Page text.
Today is Time to Talk Day and so I've compiled a few tips on how to make that ever-so important conversation about mental health.
What goes into a good conversation about mental health?
1. Honesty about your own situation.
You don't have to have experience of mental illness to talk about mental health, because we all have it. You can have a healthy mind and still want to discuss stresses or ask someone else how they are managing. It's okay to be okay and still want to have a conversation about mental health, just as much as it's okay to not be okay. There is no discrimination here.
2. Time to really hear what someone else is telling you.
If you must rush off in 2 minutes to a meeting, asking someone for an in-depth conversation about how they are feeling might not be the right time. But asking someone if they are free later for a catch up if they need to talk further may make them have something to look forward to, and the knowledge that someone cares enough to make time for them.
3. A safe space.

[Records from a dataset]
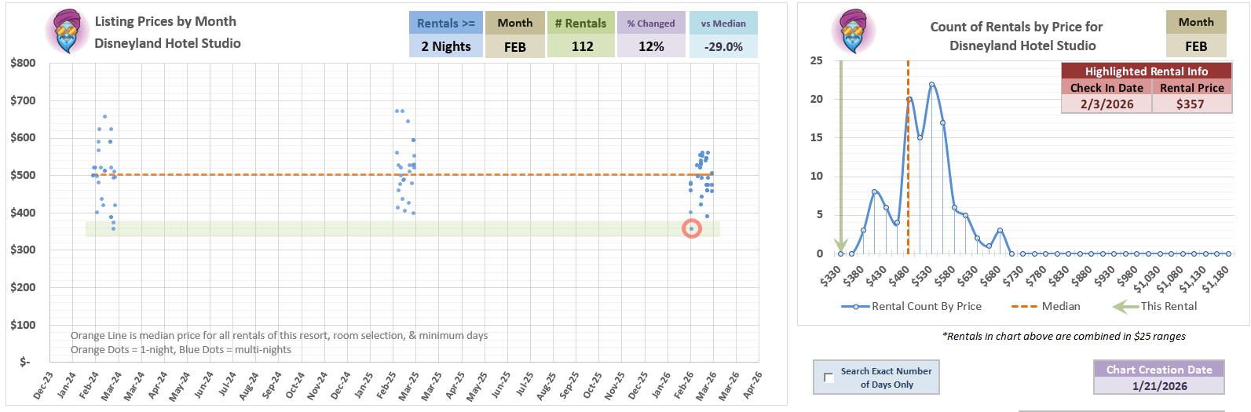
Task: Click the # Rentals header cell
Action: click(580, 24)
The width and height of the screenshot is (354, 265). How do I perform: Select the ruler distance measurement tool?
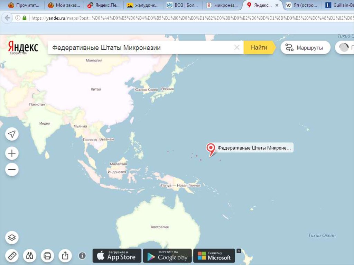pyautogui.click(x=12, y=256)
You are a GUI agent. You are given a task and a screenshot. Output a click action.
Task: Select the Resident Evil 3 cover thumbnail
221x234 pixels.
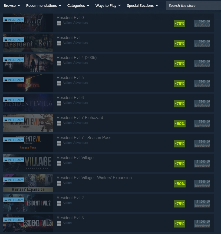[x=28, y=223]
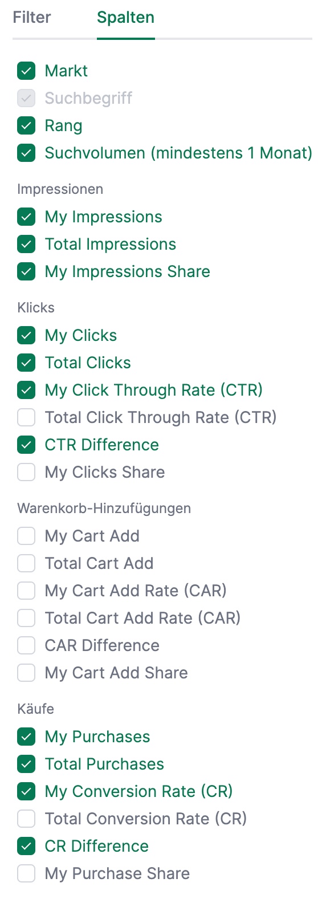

Activity. Reproduce the passage of the mental health conversation tips starting with "Today is Time" and going on through "is telling you.".

Your response.
Today is Time to Talk Day and so I've compiled a few tips on how to make that ever-so important conversation about mental health.
What goes into a good conversation about mental health?
1. Honesty about your own situation.
You don't have to have experience of mental illness to talk about mental health, because we all have it. You can have a healthy mind and still want to discuss stresses or ask someone else how they are managing. It's okay to be okay and still want to have a conversation about mental health, just as much as it's okay to not be okay. There is no discrimination here.
2. Time to really hear what someone else is telling you.